The majority of long-term ATRs (greater than one year) are senior teachers who are highly compensated and therefore are usually shunned by principals.  Remember principals control their school budget and due to the  "fair student funding formula" are very reluctant to hire senior ATRs due to these budgetary reasons. Furthermore, between ex-Chancellor Joel Klein, the DOE, and the media, the ATRs are looked at as failed or burnt out teachers.  Even in today's New York Post editorial the article demonizes the ATRs so why shouldn't principals, especially the "Leadership Academy Principals", believe it?   Despite the demonizing of the ATRs, many of them  are hard working teachers, who, no fault of their own, came from closing schools, excessed due to the elimination of the school program, and a target of phony discipline issues by vindictive principals.

I personally cannot see any teacher under 62 (unless part of the 25/55 program) taking the "generous buyout".  Certainly, any ATR under 55 will thumb their collectives noses at it since they cannot collect a pension or retiree health benefits until they reach 55 years of age.  So just what is "generous"?  I guess it is in the eye of the beholder. I suspect the Chancellor will be very disappointed when he realizes that his "generous buyout" policy will result in few takers.  If the Chancellor really wants to eliminate the ATR problem simply reimpose the requirement that excessed teachers  in their district are placed in the vacancies.  Any other proposal is doomed to fail and a waste of 100 million dollars.


Michael Fiorillo said...

I'm not sure Bloomberg has completely given up on forcing out the ATRs: isn't one of the reasons for closing all these schools to create so many ATRs that the union is under tremendous political pressure to cave? And isn't caving in one of the few things Unity Caucus excels at?

Anonymous said...

Caving in and winning elections.Chaz you should get more involved.

Chaz said...


I may be naive but I do take Michael Mulgrew at his word on the ATR issue.


My blog is my advocacy and I challenge the DOE when I can.

Michael Fiorillo said...


Even taking Mulgrew's statements on the ATRs at face value, will he not be under tremendous pressure if the school year starts with thousands of them? What if Cuomo decides to weigh in? I think the potential dangers are great, even if Unity does intend to hold fast.

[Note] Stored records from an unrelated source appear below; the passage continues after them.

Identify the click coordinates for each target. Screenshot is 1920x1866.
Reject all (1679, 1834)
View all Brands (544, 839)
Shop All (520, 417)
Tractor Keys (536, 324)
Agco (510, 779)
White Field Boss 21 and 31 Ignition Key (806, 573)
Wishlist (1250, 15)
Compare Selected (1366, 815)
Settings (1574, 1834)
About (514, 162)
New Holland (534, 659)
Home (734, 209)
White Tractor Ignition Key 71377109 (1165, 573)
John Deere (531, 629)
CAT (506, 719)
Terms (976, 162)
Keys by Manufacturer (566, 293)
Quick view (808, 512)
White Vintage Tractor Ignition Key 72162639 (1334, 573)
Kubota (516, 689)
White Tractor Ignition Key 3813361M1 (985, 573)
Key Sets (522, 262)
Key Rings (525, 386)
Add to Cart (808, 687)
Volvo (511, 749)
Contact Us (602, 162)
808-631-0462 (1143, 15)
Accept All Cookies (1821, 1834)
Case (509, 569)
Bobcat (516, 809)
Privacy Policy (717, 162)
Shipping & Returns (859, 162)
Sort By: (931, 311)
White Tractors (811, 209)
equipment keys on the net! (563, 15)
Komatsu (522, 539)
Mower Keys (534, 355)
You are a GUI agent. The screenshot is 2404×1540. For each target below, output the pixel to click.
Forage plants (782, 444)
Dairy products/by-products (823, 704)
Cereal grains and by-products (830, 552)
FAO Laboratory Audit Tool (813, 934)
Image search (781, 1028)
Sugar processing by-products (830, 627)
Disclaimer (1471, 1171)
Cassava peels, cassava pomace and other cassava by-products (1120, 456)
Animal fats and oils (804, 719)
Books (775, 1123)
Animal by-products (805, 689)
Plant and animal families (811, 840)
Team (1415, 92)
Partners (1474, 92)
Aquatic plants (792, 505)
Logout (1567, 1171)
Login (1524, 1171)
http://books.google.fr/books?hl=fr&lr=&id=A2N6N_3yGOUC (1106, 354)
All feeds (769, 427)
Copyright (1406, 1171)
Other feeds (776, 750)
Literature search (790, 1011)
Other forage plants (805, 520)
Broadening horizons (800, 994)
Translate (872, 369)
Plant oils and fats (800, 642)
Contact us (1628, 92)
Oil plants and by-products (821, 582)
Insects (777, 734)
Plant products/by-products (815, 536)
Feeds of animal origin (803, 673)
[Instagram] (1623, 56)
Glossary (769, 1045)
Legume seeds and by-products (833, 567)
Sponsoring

On the other hand, September promises to be a train wreck, and there's a fair chance the public will blame Bloomberg, not us. Hopefully, the union is preparing to take advantage of that moment.

Chaz said...


I find myself in complete agreement with you on what you say.

NY_I said...

With the Mulgrew sex scandal story in the Post, it shows his compromised ability to represent the members.
-as I've discussed in my blog, Why Post-Scooped Mulgrew Sex Story has Political Relevance.
His compromised position gives a clue as to why he is weak in his advocacy for the members on many issues.

Anonymous said...

Why not a special retirement arrangement for all ATR teachers with 15 or more years regardless their ages with pensions at 33% of their final salaries? Similar to disability retirement. Maybe some ATR teachers will be so frustrated to go along with. ATR teachers with less than 15 years don't make much and are not expensive to keep.

bizarro said...

I am ready to go too but am not an ATR. My goal should have been to receive U's so as to be eligible for this buyout if it comes to fruition.

Anonymous said...

Count on Mayor Scumberg to press this ATR issue next September on. Why would he create thousands more ATRs if he doesn't intend to exploit the issue?

He will be crying poverty, and bad economy, and all the rest in his personal, toilet paper tabloids next year, and how the ATRs are such a drain on society-while possibly dangling a meager salary raise in the process.

Can you imagine a Mayor so rich that he can personally use the Daily News , Times, and Post to wipe his ass in public whenever he chooses? It's a disgrace to everything the U.S. used to be about.

You KNOW that ANY contract proposal will be linked to an ATR hiring time limit. Really, it's not going to matter that much, since THOUSANDS of pink slips will be given out every June when they start to implement the test data clause. If you don't get the test data right in any given year-you get an "Ineffective." Two, and you're OUT!